GSA Annual Meeting in Indianapolis, Indiana, USA - 2018

Paper No. 280-10
Presentation Time: 4:10 PM

USE OF META-MODELING TO ESTIMATE REGIONAL GROUND WATER RESIDENCE TIME DISTRIBUTIONS


STARN, J. Jeffrey, US Geological Survey, 101 Pitkin Street, East Hartford, CT 06108 and BELITZ, Kenneth, Water Mission Area - Earth System Processes Division - Water Assessments Branch, U.S. Geological Survey, Carlisle, MA 01741

Groundwater residence-time distributions (RTDs) are critical for understanding water-quality changes in groundwater basins. However, RTDs cannot be measured directly—they must be inferred from model simulations and adjusted to tracer information, if available. Basin-wide RTDs were simulated with numerical models in 30 type locales in the northeastern glaciated U.S. using automated generalized finite-difference groundwater flow and advective transport models.

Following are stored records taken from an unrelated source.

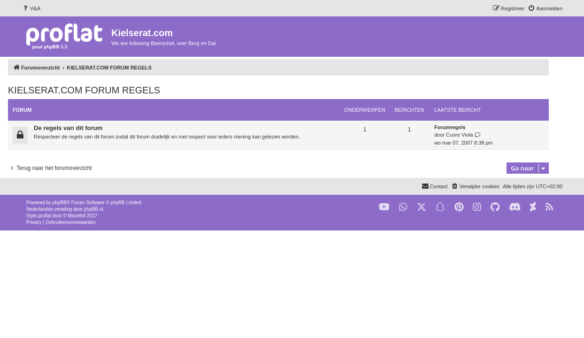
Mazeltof (77, 215)
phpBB (60, 202)
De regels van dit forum (81, 127)
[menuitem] (31, 8)
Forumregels (463, 127)
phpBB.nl (93, 209)
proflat (44, 215)
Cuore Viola (473, 135)
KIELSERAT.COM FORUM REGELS (98, 90)
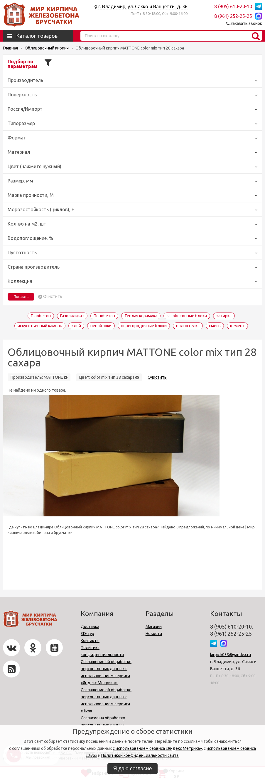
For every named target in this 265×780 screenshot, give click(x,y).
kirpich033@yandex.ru (230, 654)
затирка (224, 315)
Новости (154, 633)
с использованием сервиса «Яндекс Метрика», (158, 748)
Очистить (52, 296)
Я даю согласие (132, 769)
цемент (237, 325)
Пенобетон (104, 315)
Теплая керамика (140, 315)
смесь (215, 325)
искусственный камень (40, 325)
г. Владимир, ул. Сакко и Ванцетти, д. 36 (143, 6)
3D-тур (87, 633)
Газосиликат (72, 315)
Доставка (90, 626)
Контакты (90, 640)
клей (76, 325)
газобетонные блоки (187, 315)
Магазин (154, 626)
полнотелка (188, 325)
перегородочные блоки (144, 325)
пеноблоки (101, 325)
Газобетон (41, 315)
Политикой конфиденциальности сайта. (140, 755)
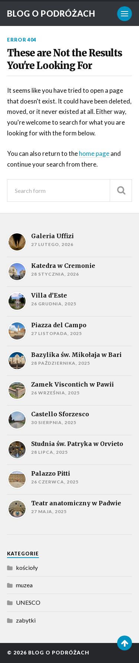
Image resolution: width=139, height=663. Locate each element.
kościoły (27, 567)
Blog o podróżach (51, 14)
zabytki (26, 620)
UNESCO (28, 602)
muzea (24, 584)
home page (94, 153)
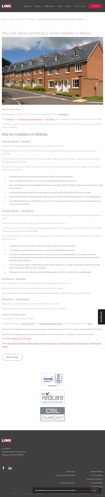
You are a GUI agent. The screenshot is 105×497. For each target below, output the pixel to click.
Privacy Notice (97, 486)
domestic (10, 119)
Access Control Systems (65, 475)
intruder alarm (83, 343)
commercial (23, 119)
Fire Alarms (70, 471)
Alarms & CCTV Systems (26, 19)
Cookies (26, 493)
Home (4, 19)
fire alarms (50, 119)
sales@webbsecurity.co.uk (51, 323)
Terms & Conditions (67, 482)
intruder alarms (35, 119)
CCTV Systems (97, 475)
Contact (95, 6)
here (90, 323)
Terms (14, 493)
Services (27, 6)
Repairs (37, 6)
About (68, 6)
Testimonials (49, 6)
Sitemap (39, 493)
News (60, 6)
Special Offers (97, 482)
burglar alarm (52, 343)
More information (82, 490)
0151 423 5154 (80, 6)
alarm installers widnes (36, 343)
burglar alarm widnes (67, 343)
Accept (94, 490)
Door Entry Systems (95, 479)
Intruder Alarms (96, 471)
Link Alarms (63, 114)
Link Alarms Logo (6, 6)
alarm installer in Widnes (17, 343)
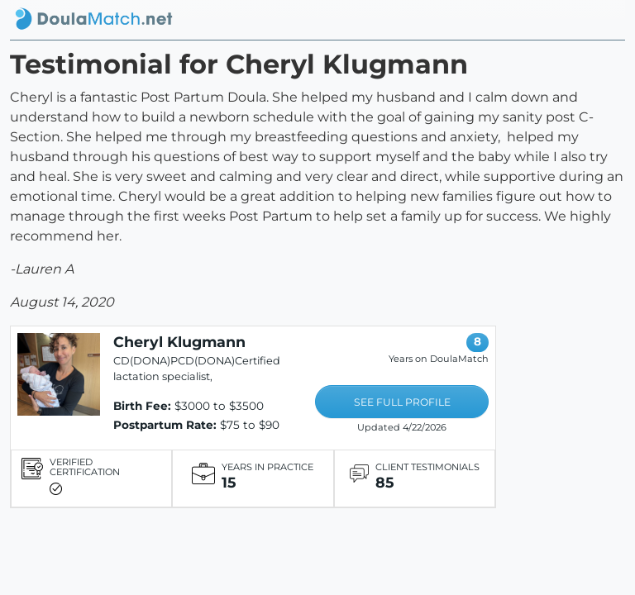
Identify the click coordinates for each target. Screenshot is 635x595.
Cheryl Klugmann (179, 341)
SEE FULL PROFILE (402, 402)
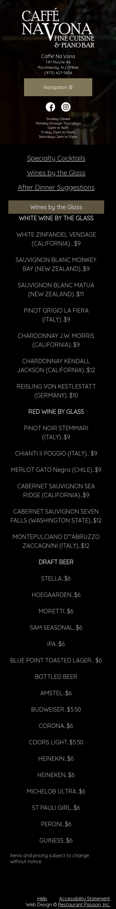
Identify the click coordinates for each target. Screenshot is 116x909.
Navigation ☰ (58, 87)
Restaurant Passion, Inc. (84, 905)
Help (42, 899)
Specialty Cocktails (56, 158)
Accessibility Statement (84, 899)
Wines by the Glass (56, 172)
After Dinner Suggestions (56, 187)
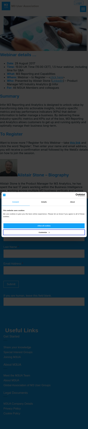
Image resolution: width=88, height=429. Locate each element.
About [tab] (72, 202)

Targets for machine learning were created from simulated RTDs by fitting one- and two- component 3-parameter (shape, location, and scale) distributions (Weibull, gamma, and inverse Gaussian). Basin-wide RTDs were best fit by the one-component Weibull distribution. RTDs at stressed receptors, such as wells, often produced more complicated RTDs that required a two-component mixture to fit. Machine learning was done with a form of penalized linear regression called Multitask LASSO (Least Absolute Shrinkage and Selection Operator). “Multitask” refers to a method that estimates multiple outcomes simultaneously, in this case the three Weibull parameters, which ensured that the same features (but different coefficients) were used to estimate each parameter. LASSO was trained on parameters of the best fit Weibull distribution using hydrogeographic variables of the modeled domains as explanatory features. LASSO features are standardized, enabling comparison of coefficient magnitudes to determine the relative importance of the features. The shape, location, and scale parameters of the parametric RTDs were strongly related to the mean exponential age. The shape parameter of the distribution, which controls deviation from an exponential distribution, was also a function of aquifer heterogeneity and hydrologic features. The results show that aquifer heterogeneity and exchange of water between glacial deposits and bedrock and surface water are important for estimating basin-wide RTDs. The quantitative understanding gained from the meta-model enables RTDs to be estimated across the glaciated U.S.